Here I am attending a Computer Science education conference. Started off with an interesting keynote, a break and meet a couple of faculty, and now the first paper session.
How to integrate software engineering into upper-level undergraduate courses? A project centered course, which included readings of selected research, as well as visiting local software development companies. Surveying the students before and after the class, and student confidence went down after the course, because students had learned how difficult the problems are. Yet students were more engaged into learning more about the subject and the resulting projects were of a higher quality.
Using real projects in software testing. Students, in teams, select a real world project. They develop a test plan, provide a progress report (requested by the students), and a final presentation. The instructor is both a customer and a coach. Able to work with the project developers. Target is generally low hundreds of classes in the project. Most students enjoyed the project and enrollment has increased. Students fill out a 360 survey on their teammates, and instructor intervention for outliers both positive and negative.
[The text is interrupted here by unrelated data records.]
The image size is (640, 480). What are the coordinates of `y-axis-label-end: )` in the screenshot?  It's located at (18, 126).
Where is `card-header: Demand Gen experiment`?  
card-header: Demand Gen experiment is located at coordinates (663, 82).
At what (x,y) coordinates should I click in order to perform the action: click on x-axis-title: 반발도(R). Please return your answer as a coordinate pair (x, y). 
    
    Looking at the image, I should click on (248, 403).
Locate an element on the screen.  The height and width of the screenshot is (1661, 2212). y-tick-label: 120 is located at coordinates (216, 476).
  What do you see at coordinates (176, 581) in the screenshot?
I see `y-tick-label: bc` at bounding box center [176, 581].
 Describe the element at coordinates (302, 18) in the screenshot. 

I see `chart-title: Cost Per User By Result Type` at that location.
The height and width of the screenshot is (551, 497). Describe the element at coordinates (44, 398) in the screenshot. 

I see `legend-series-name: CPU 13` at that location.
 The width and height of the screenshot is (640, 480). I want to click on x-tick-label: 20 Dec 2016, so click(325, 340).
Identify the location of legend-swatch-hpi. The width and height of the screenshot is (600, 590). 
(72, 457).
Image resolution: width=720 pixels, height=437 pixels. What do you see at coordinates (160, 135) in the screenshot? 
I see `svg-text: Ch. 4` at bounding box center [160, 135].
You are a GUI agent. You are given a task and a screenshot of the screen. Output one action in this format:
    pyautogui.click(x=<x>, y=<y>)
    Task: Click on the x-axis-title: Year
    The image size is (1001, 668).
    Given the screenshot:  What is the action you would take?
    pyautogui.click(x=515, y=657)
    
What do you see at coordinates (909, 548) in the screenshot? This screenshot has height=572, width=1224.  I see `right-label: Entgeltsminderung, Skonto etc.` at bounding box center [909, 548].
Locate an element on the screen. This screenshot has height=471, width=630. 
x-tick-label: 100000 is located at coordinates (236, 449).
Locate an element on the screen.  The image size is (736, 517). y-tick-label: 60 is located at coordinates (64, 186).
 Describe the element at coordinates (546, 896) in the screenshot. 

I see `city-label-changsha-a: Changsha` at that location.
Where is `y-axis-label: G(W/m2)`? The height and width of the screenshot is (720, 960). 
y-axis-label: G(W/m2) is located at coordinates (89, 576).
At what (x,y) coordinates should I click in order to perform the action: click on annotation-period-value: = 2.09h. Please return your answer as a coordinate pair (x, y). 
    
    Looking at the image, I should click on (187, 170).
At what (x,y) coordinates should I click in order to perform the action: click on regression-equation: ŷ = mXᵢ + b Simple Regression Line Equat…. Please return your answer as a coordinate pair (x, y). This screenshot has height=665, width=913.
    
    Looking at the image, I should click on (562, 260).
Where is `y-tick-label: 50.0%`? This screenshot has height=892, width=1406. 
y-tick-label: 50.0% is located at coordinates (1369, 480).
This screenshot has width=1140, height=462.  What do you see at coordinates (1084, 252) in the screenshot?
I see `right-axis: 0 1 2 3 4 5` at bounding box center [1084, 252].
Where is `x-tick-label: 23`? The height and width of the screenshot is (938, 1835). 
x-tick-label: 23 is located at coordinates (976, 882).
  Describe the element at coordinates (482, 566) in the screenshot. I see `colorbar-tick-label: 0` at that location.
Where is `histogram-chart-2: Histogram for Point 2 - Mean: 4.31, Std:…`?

Student code is not throw aways. Best paper award. Prior work on software maintenance has usually relied on artificially prepared code, including lecturer added bugs. For this work, the code developed by prior seniors (11kloc, java, multithreaded) was provided to juniors in an intermediate version, who then added a feature and fixed bugs. Do students then follow proper practices? Most did, but a minority concluded, for example, that the code could not be tested. Many students observed the importance of quality design and had the experience of working on someone else's code base.